In quantum machine learning (QML), classical data are often encoded as quantum pure states and processed directly as quantum representations, motivating representation-level generative modeling that samples new quantum states from an underlying pure-state ensemble rather than re-preparing them from perturbed classical inputs. However, extending \emph{score-based} diffusion models with well-defined reverse-time samplers to quantum pure-state ensembles remains challenging, due to the non-Euclidean geometry of the complex projective space $\mathbb{CP}^{d-1}$ and the intractability of transition densities. We propose \emph{Stochastic Schrödinger Diffusion Models} (SSDMs), an intrinsic score-based generative framework on $\mathbb{CP}^{d-1}$ endowed with the Fubini--Study (FS) metric. SSDMs formulate a forward Riemannian diffusion with a stochastic Schrödinger equation (SSE) realization, and derive reverse-time dynamics driven by the Riemannian score $\nabla_{\mathrm{FS}} \log p_t$. To enable training without analytic transition densities, we introduce a local-time objective based on a local Euclidean Ornstein--Uhlenbeck approximation in FS normal coordinates, yielding an analytic teacher score mapped back to the manifold. Experiments show that SSDMs faithfully capture target pure-state ensemble statistics, including observable moments, overlap-kernel MMD, and entanglement measures, and that SSDM-generated quantum representations improve downstream QML generalization via representation-level data augmentation.

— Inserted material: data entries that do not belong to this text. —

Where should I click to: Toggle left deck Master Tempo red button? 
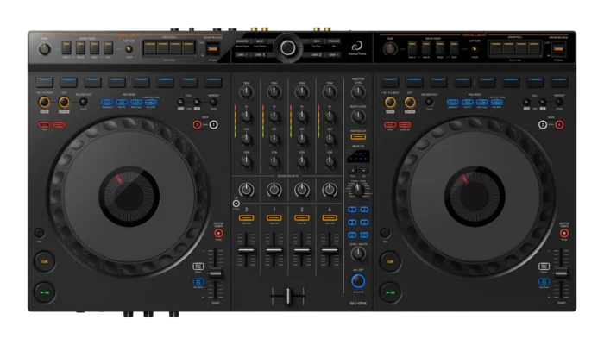(217, 234)
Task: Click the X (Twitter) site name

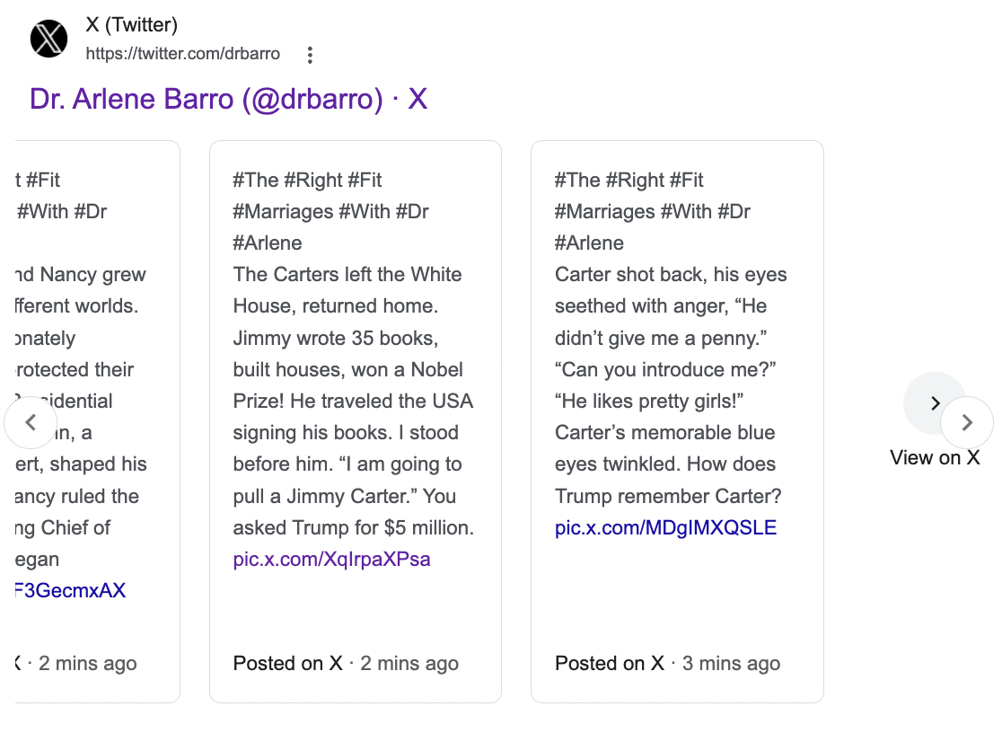Action: 132,25
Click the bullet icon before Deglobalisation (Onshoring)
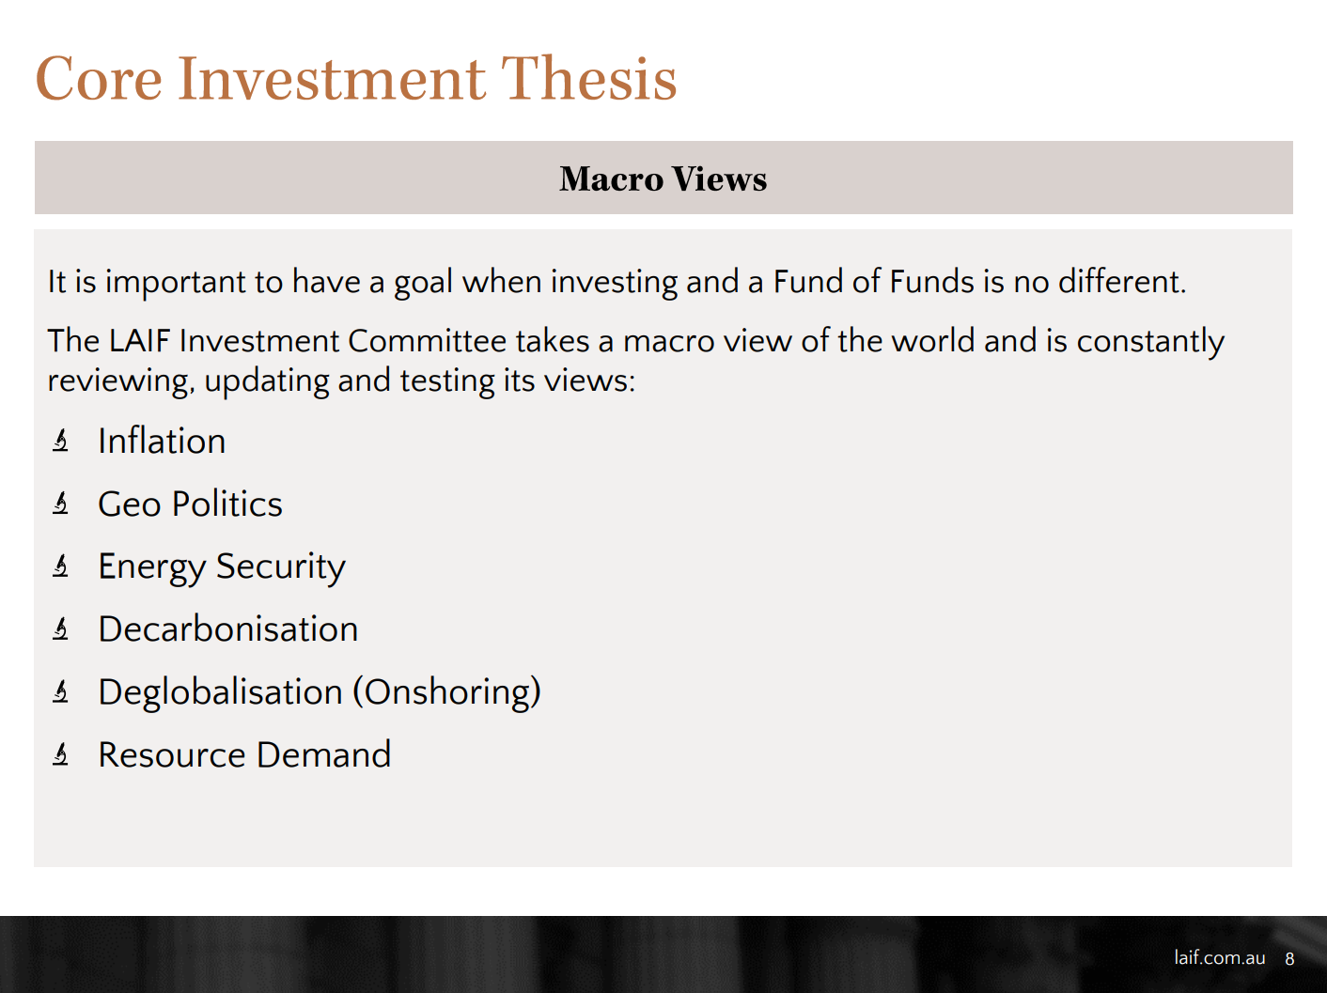Screen dimensions: 1327x993 click(61, 691)
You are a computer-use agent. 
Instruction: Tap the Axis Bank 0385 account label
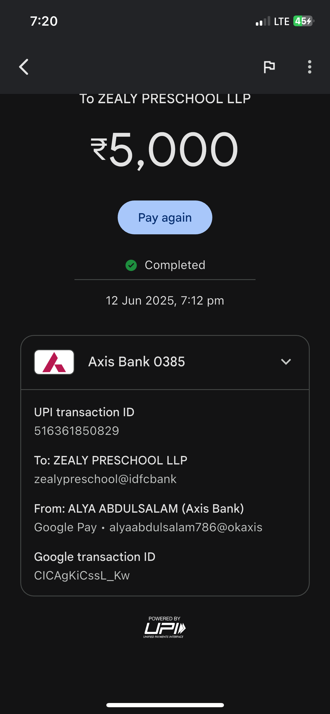[137, 362]
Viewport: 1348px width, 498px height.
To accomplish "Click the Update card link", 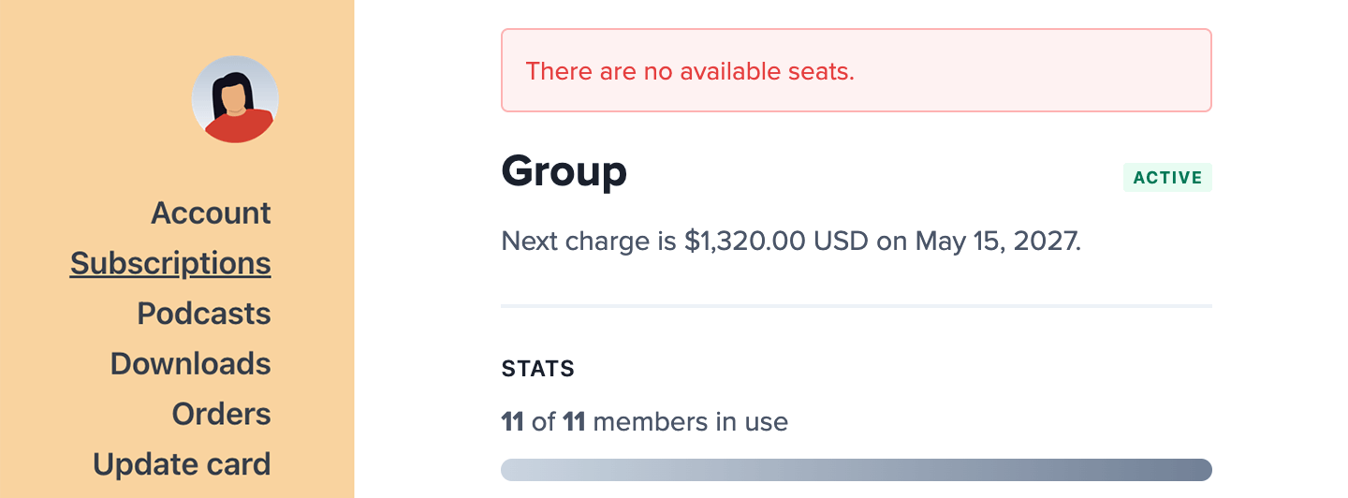I will tap(182, 464).
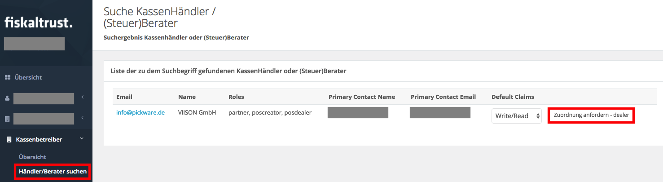Viewport: 663px width, 182px height.
Task: Click the Roles column header
Action: pos(236,97)
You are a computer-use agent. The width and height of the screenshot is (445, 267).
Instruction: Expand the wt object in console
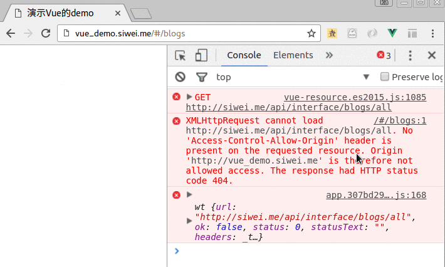point(189,221)
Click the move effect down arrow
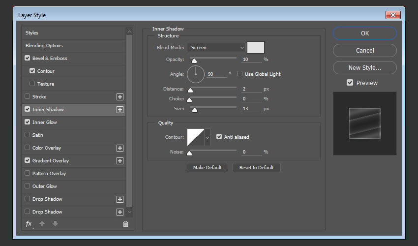 tap(55, 224)
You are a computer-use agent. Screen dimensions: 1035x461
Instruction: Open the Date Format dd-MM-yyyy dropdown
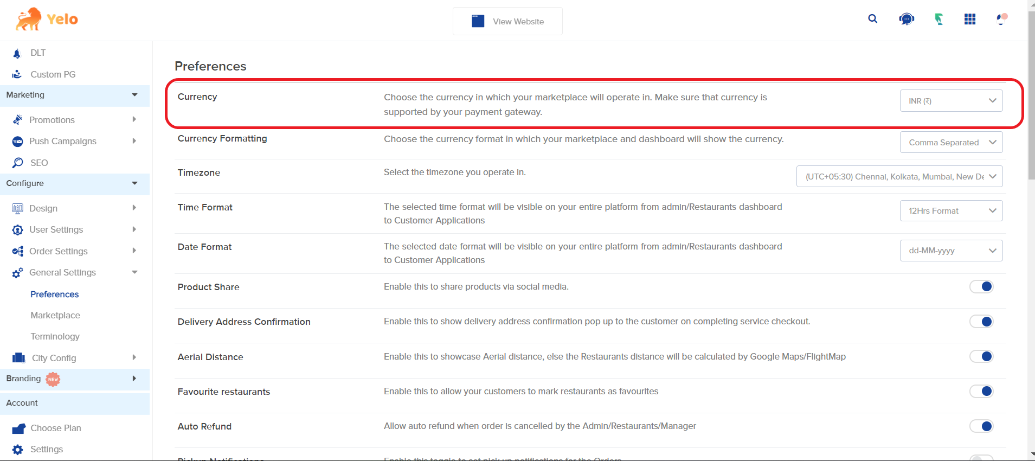[x=951, y=251]
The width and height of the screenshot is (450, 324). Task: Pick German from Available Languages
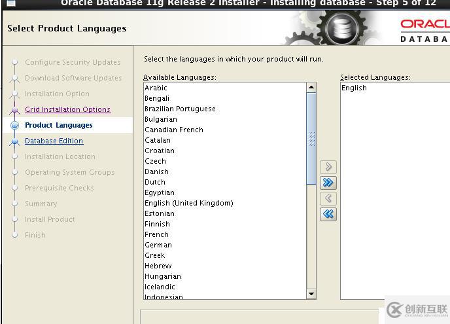point(158,245)
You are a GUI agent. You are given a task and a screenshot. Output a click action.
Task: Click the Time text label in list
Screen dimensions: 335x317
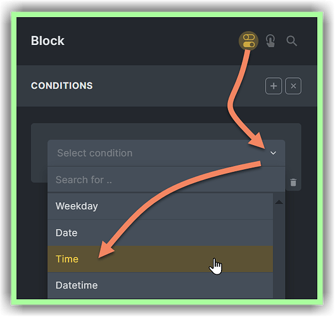pos(67,259)
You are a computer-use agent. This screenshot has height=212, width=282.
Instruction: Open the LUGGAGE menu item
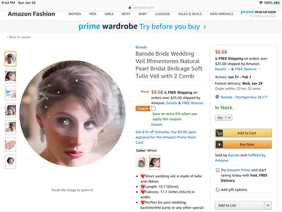click(x=162, y=14)
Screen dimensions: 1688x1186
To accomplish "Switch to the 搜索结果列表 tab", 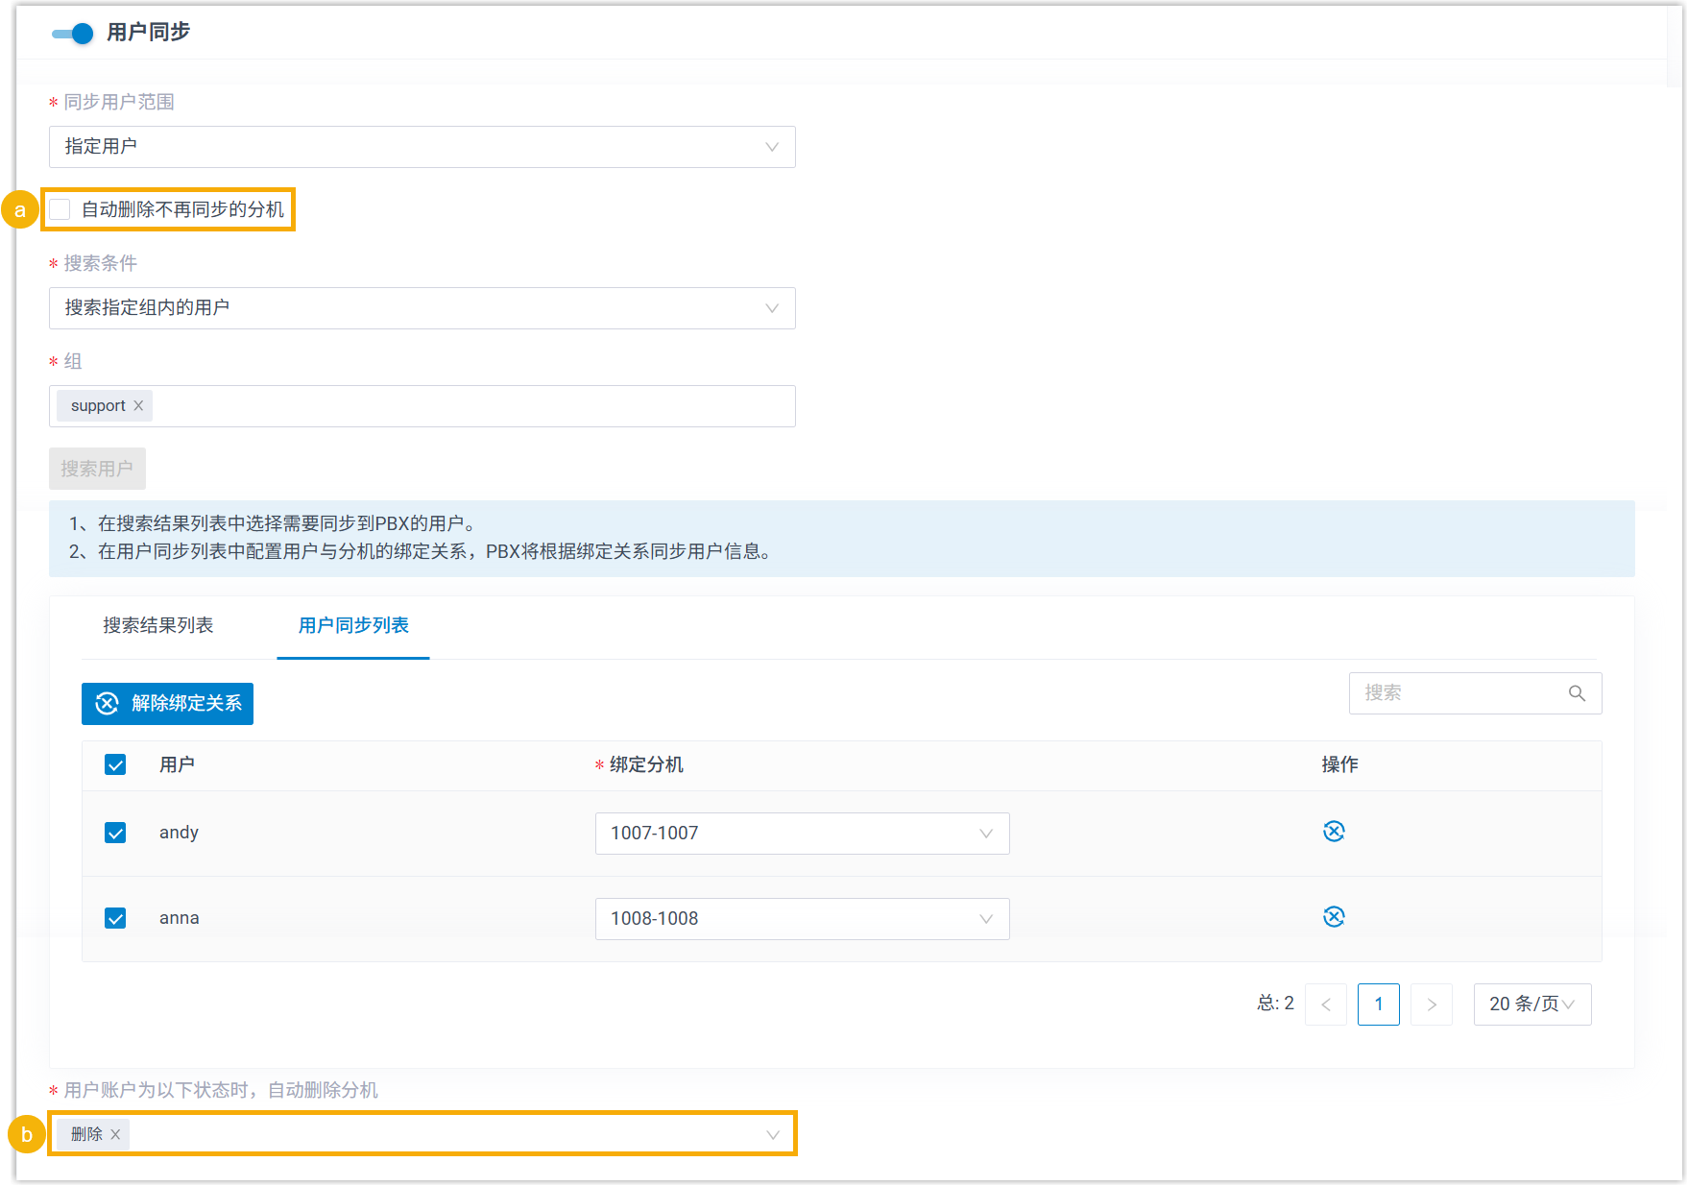I will coord(158,625).
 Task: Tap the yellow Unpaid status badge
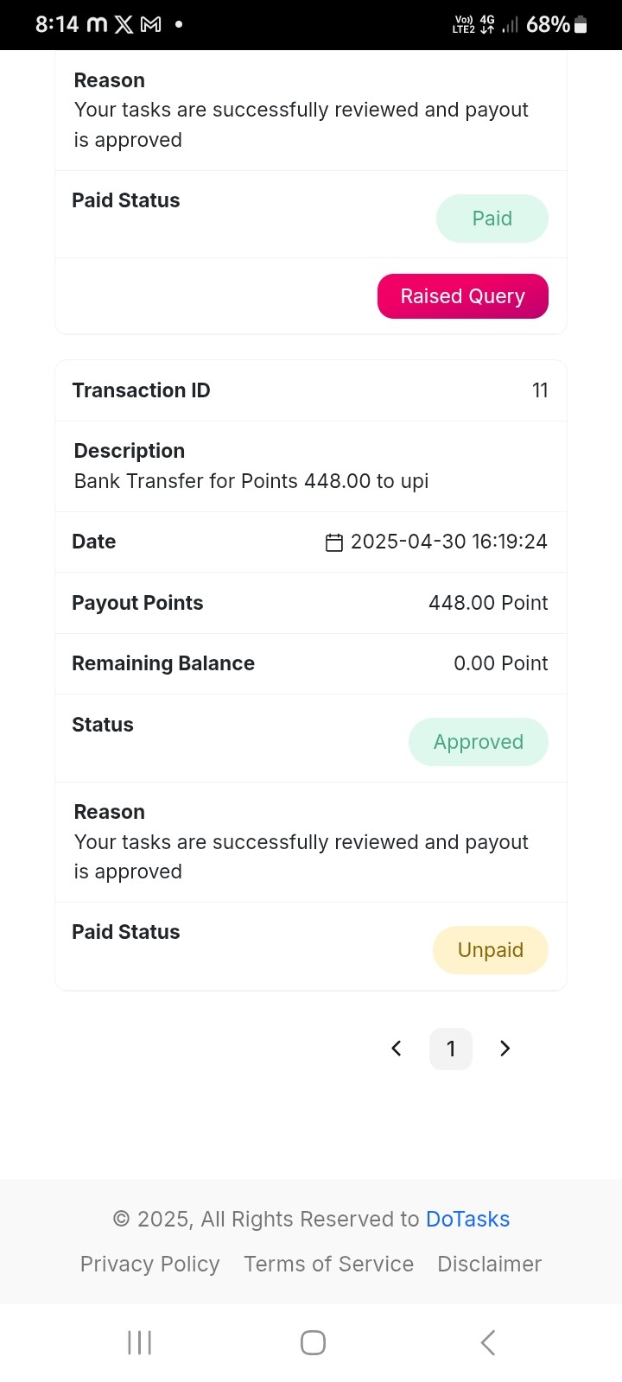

翻译：在量子机器学习（QML）中，经典数据常被编码为量子纯态并直接作为量子表示进行处理，这催生了表示层面的生成式建模——从底层纯态系综中采样新量子态，而非从扰动的经典输入重新制备它们。然而，将具有良好定义逆向时间采样器的基于分数的扩散模型扩展到量子纯态系综仍面临挑战，原因在于复射影空间$\mathbb{CP}^{d-1}$的非欧几里得几何特性以及转移密度的不可解性。我们提出随机薛定谔扩散模型（SSDMs），这是一种在赋予Fubini–Study（FS）度量的$\mathbb{CP}^{d-1}$上基于内蕴分数的生成框架。SSDMs通过随机薛定谔方程（SSE）实现前向黎曼扩散，并推导出由黎曼分数$\nabla_{\mathrm{FS}} \log p_t$驱动的逆向时间动力学。为了在缺乏解析转移密度的情况下实现训练，我们引入基于FS正规坐标下局部欧几里得Ornstein–Uhlenbeck近似的局部时间目标函数，由此获得映射回流形的解析教师分数。实验表明，SSDMs能够忠实捕捉目标纯态系综的统计特性，包括可观测量矩、重叠核MMD以及纠缠度量，且SSDM生成的量子表示通过表示层面数据增强可提升下游QML的泛化性能。